- **EXERCISE DIRECTIONS**
Exactly the lines from the one containing "Given: Click the" through the final line of the data below, with pictures omitted, make up the answer.

- **Records from a dataset**
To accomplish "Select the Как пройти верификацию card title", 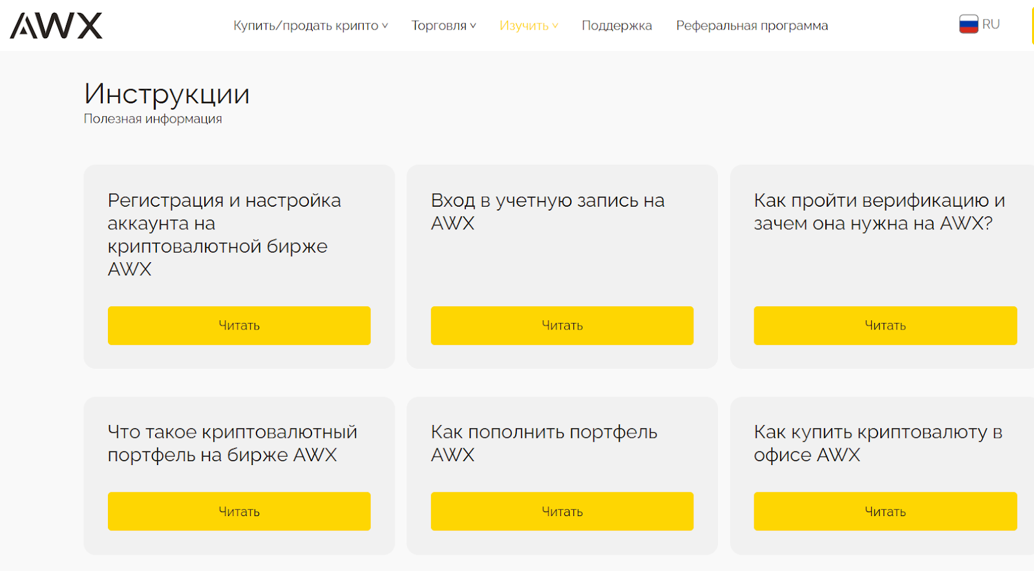I will [x=878, y=212].
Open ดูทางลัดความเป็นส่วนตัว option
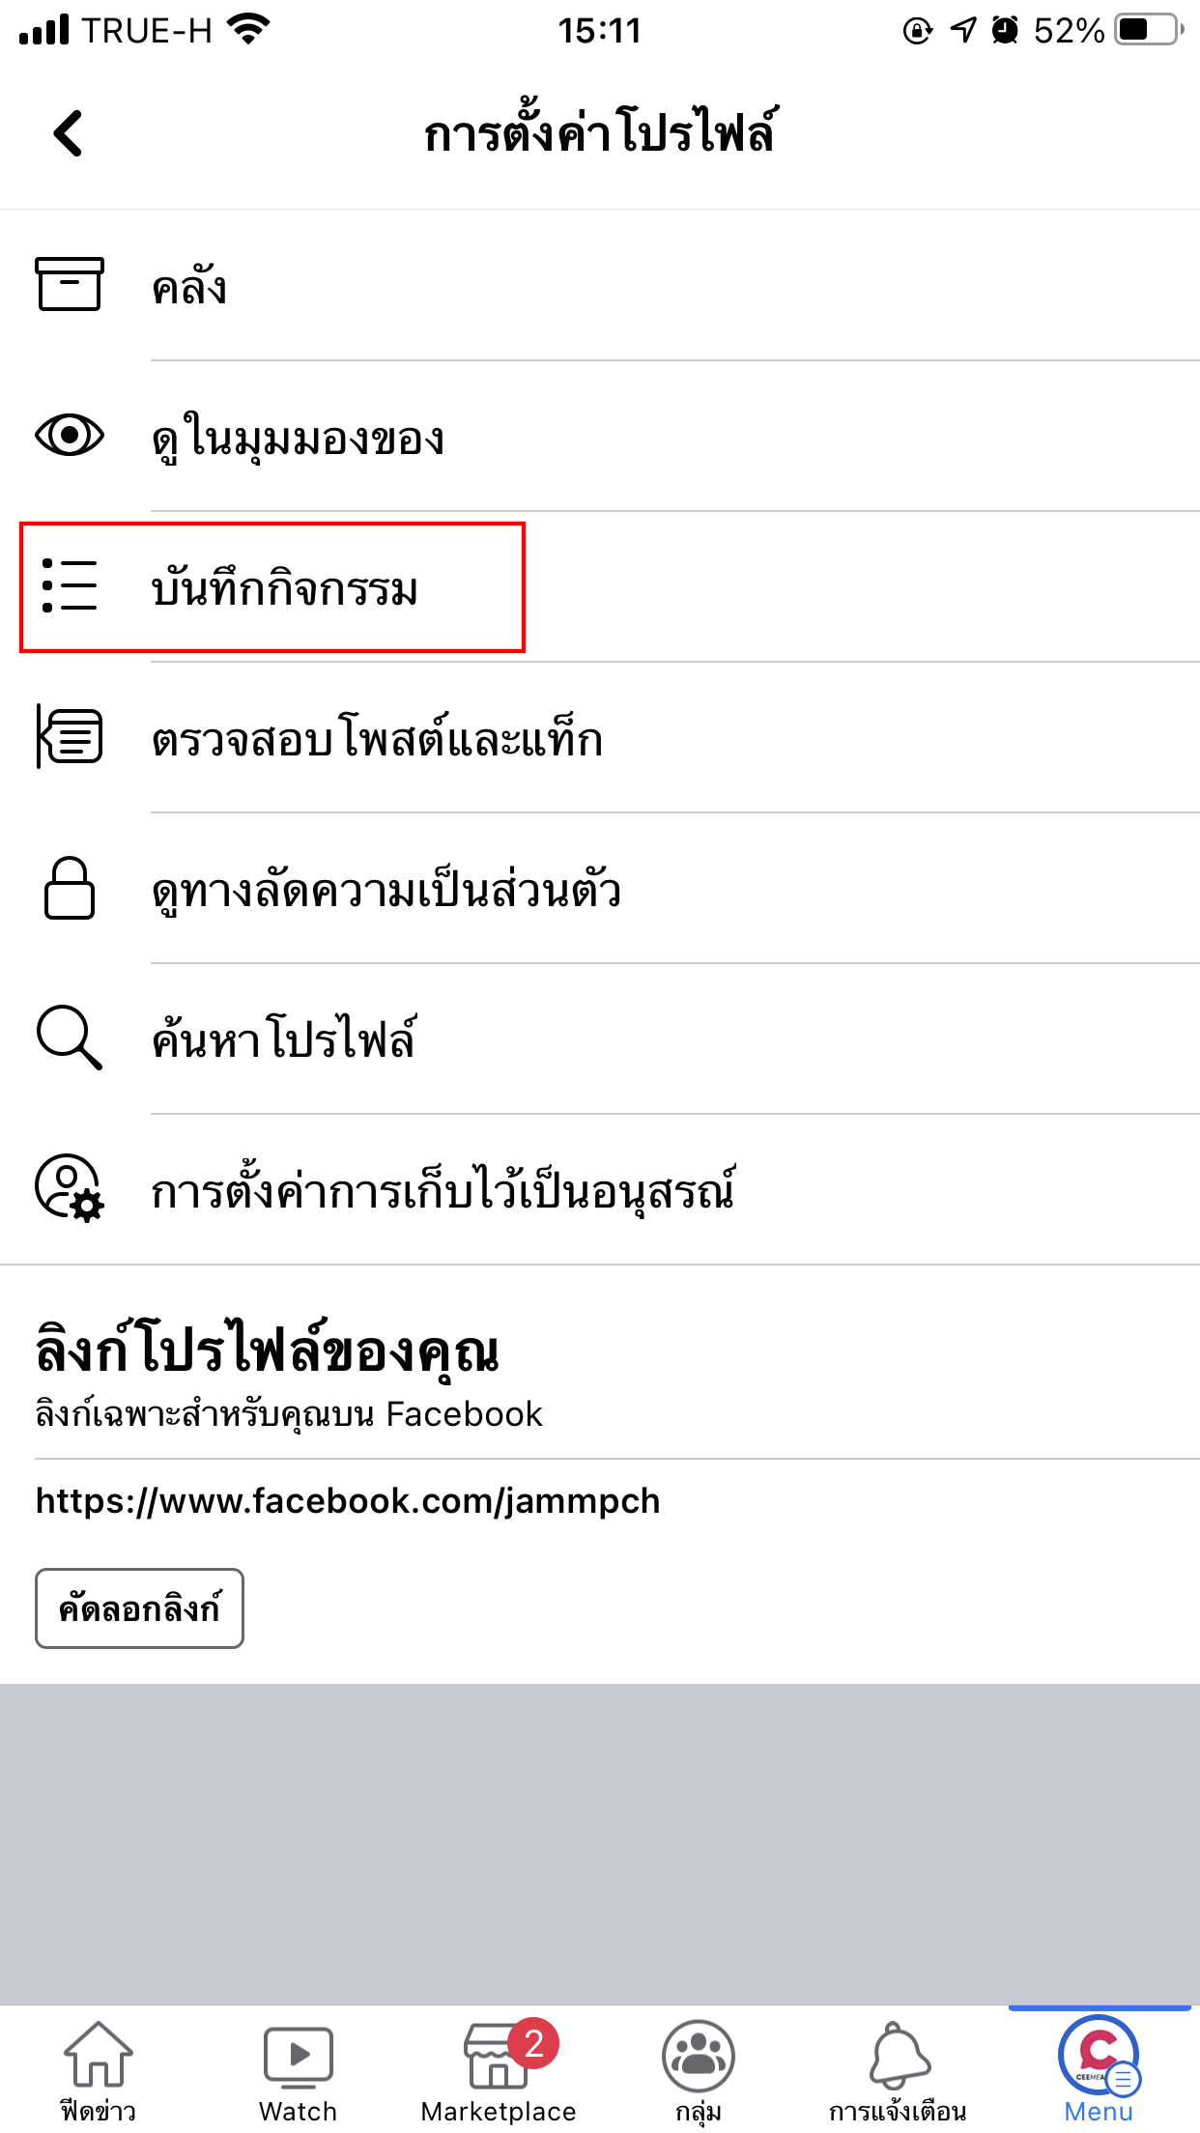This screenshot has width=1200, height=2133. point(386,890)
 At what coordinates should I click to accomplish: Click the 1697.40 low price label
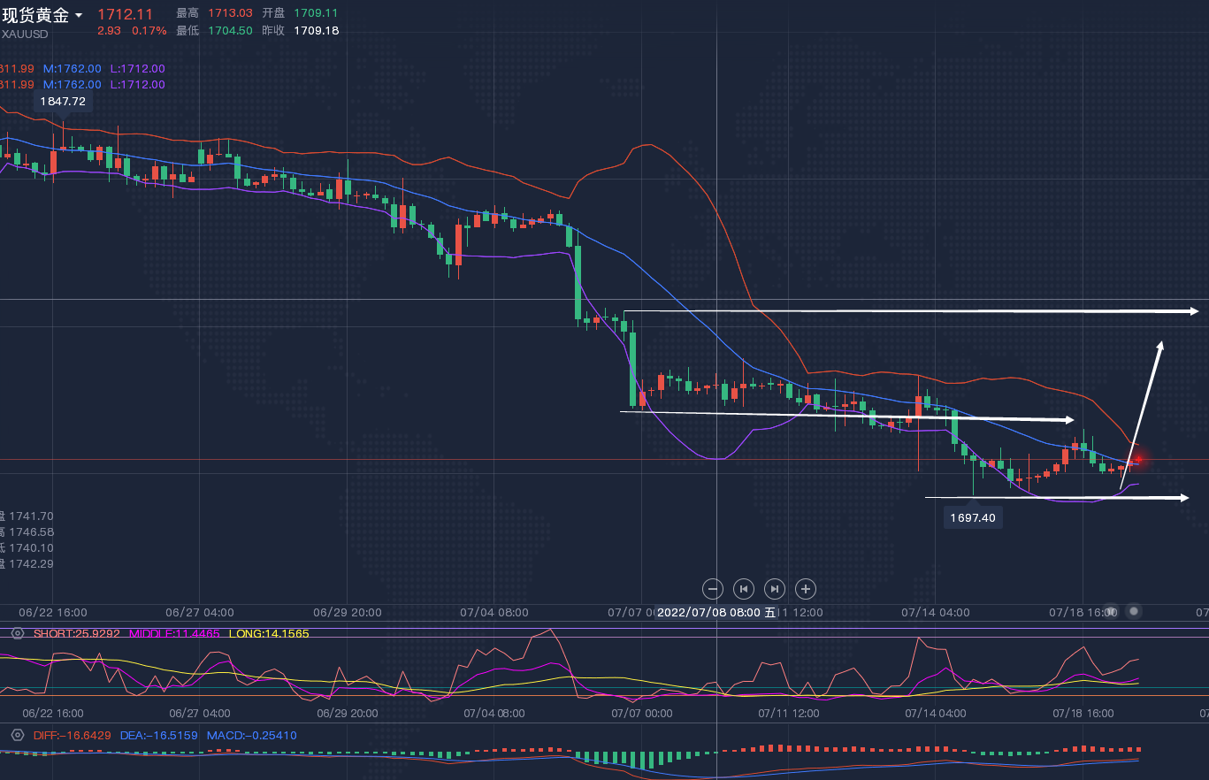coord(973,517)
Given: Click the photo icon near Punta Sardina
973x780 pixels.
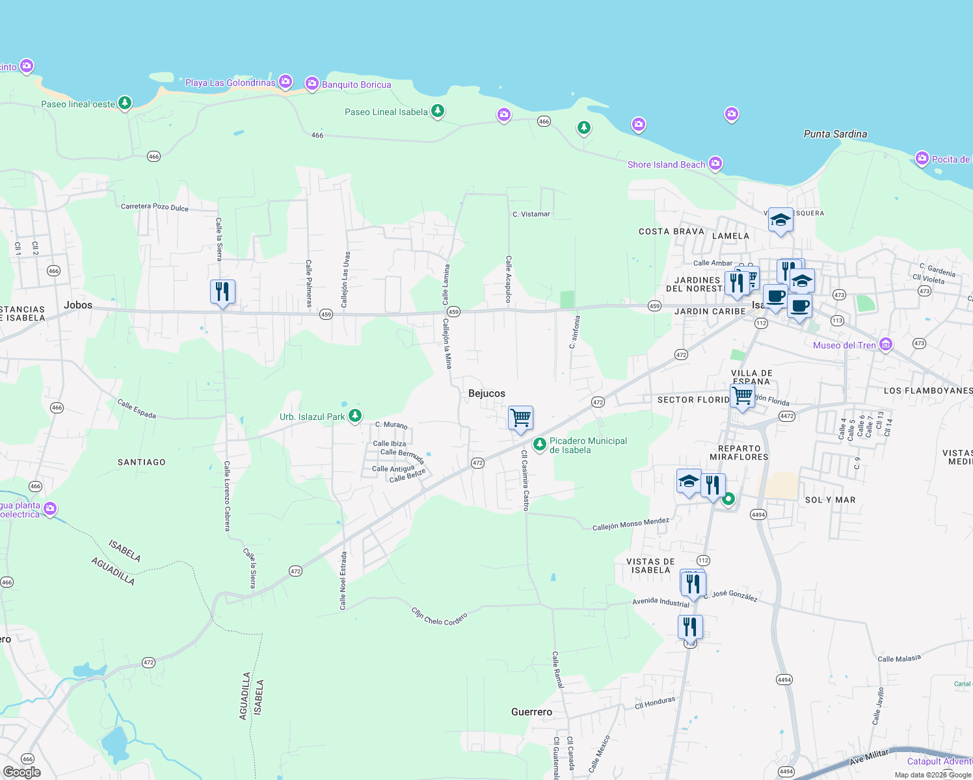Looking at the screenshot, I should (731, 113).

- **PROBLEM SOLUTION**
Given: Click the photo icon near Punta Sardina
973x780 pixels.
Looking at the screenshot, I should (731, 113).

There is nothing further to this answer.